The Kit Audit
Training Notes · Trail & Ultra · Kit Audit
The kit audit.
Before the build begins.
A practical, line by line gear review for trail and ultra runners, written with the UTA mandatory list in mind.
your kit is your strategy.
Many runners begin a new ultramarathon training cycle assuming they need new gear. New shoes, a new vest, maybe a brighter head torch. Sometimes that is true. Often it is not. The smartest place to start is not a store. It is an audit.
A gear audit is a simple review of what you already own. Which items still perform, which are quietly wearing out, and which might not hold up across the long training days ahead. The goal is not to accumulate more. The goal is to remove problems before they appear deep into a long run, on a dark ridge, or twelve hours into race day.
Trail and ultra races take mandatory gear seriously for good reason. Events like Ultra-Trail Australia, UTMB, and most major mountain ultras require a defined safety kit at the start line. Reviewing your own list against current race requirements is the cleanest way to make sure your equipment is ready for what you are training for, not just the run you are doing today.

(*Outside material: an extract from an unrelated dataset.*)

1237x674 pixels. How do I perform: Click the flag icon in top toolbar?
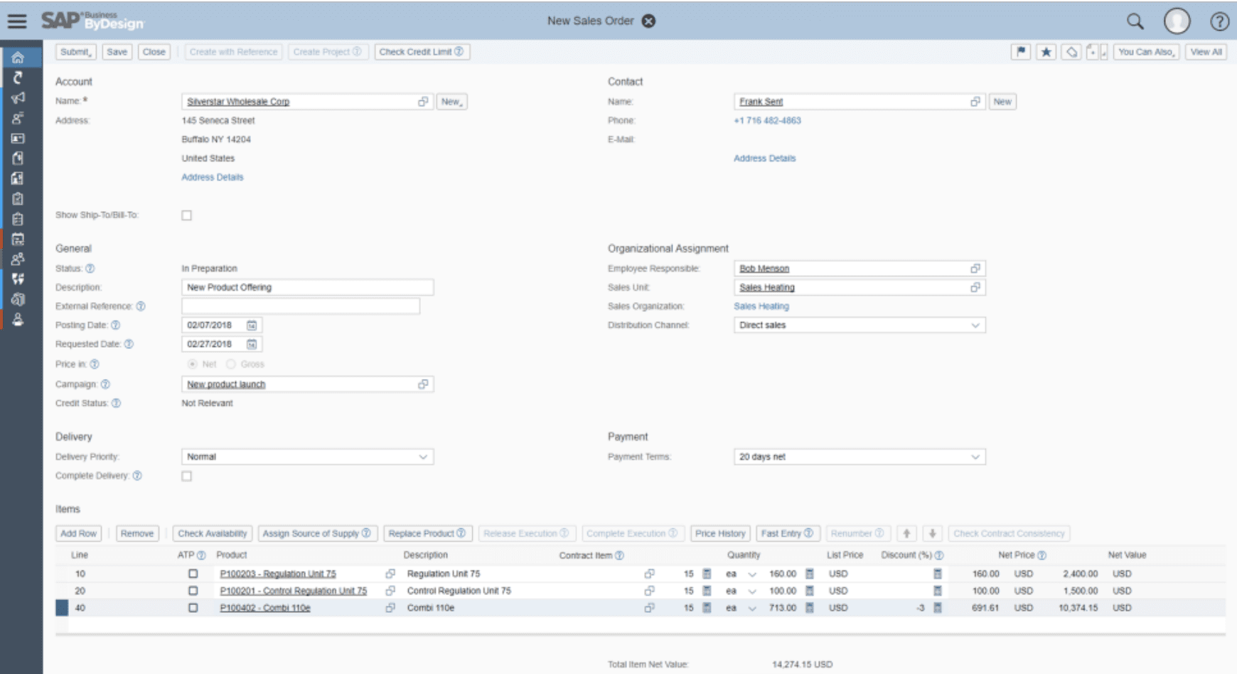pyautogui.click(x=1020, y=51)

You do not need more gear. You need gear that disappears into the background while you focus on running.
01 / Trail shoes
The single highest load item in your kit.
Shoes carry the highest physical load of any gear in trail running. Over time the midsole foam loses responsiveness, lugs flatten, rock plates fatigue, and uppers stretch. The shoe that felt locked in at three months can feel sloppy and dead at twelve. For long ultras, that drift becomes the difference between a stable foot and a long, slow degradation.
Audit your trail shoes
Kilometres on the build
Most trail shoes hold structural integrity for 600 to 1000 km depending on terrain, body weight, and foam type. Track this honestly. The shoe does not lie. Your memory might.
Lug depth and rubber compound
Look at the lugs under the forefoot and lateral midfoot first. These wear fastest. If they are rounded down to half their original height, grip on wet rock and mud is already compromised.
Midsole compression
Press a thumb into the midsole near the heel and forefoot. Healthy foam rebounds. Dead foam stays compressed. A dead midsole transmits more load to the calves, achilles, and knees, especially on descents.
Upper and lockdown
Check for stretched fabric over the toe box, frayed eyelets, and worn heel collars. A loose heel late in an ultra is a blister waiting to happen.
Fit under swelling feet
Feet swell up to a full size during a long ultra. If the shoe is tight at hour one, it will not be wearable at hour eight. Half a size up from your road shoe is a common rule for races over 50 km.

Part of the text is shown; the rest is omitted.